When they assert their freedom and are forced back into slavery, they are deprived of the rights which belong to them, and are doubly oppressed. Everything connected with religion partakes of the freedom which religion confers, and which it breathes. Even the laws of Moses were founded on this principle, provision being made for the emancipation of those who, from any cause, had been reduced to servitude, and no one could be retained beyond the time of his release but by his own consent. Shimei, although he consented to the restriction laid upon his own movements, no doubt felt uneasy under the restraint, and asserted his freedom to bring his servants into bonds.

But his unlawful freedom cost him his life.

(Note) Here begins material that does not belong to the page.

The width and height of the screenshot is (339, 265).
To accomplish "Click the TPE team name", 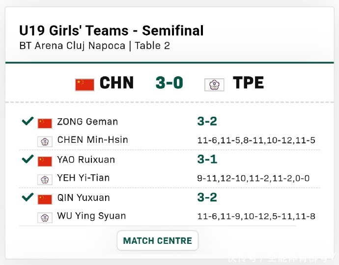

So with those who deeply sin against the truth. If they continue within the limits which it assigns to them, they will save themselves alive, but if they transgress, the sword of truth will cut them in sunder, and appoint them their portion with the hypocrites.

Shimei was the last who fell under the sword of Benaiah of those who had transgressed in the time of David. And it is added, as the result of the removal of these discordant elements, that the kingdom was established in the hand of Solomon. In delivering the parable of the wheat and the tares, which relates to the time and the process of judgement, the Lord says of the angels, "They shall gather out of His kingdom all things that offend, and them which do iniquity. Then shall the righteous shine forth as the sun in the kingdom of their Father" (Matt 13:41, 43). Divine judgement is designed to remove all things that offend against the laws of truth, and that sin against the laws of goodness, that righteousness may shine forth as the sun of love and truth in the kingdom of the Father, which is the kingdom of love that rules by wisdom. This is the kingdom represented by that of Solomon.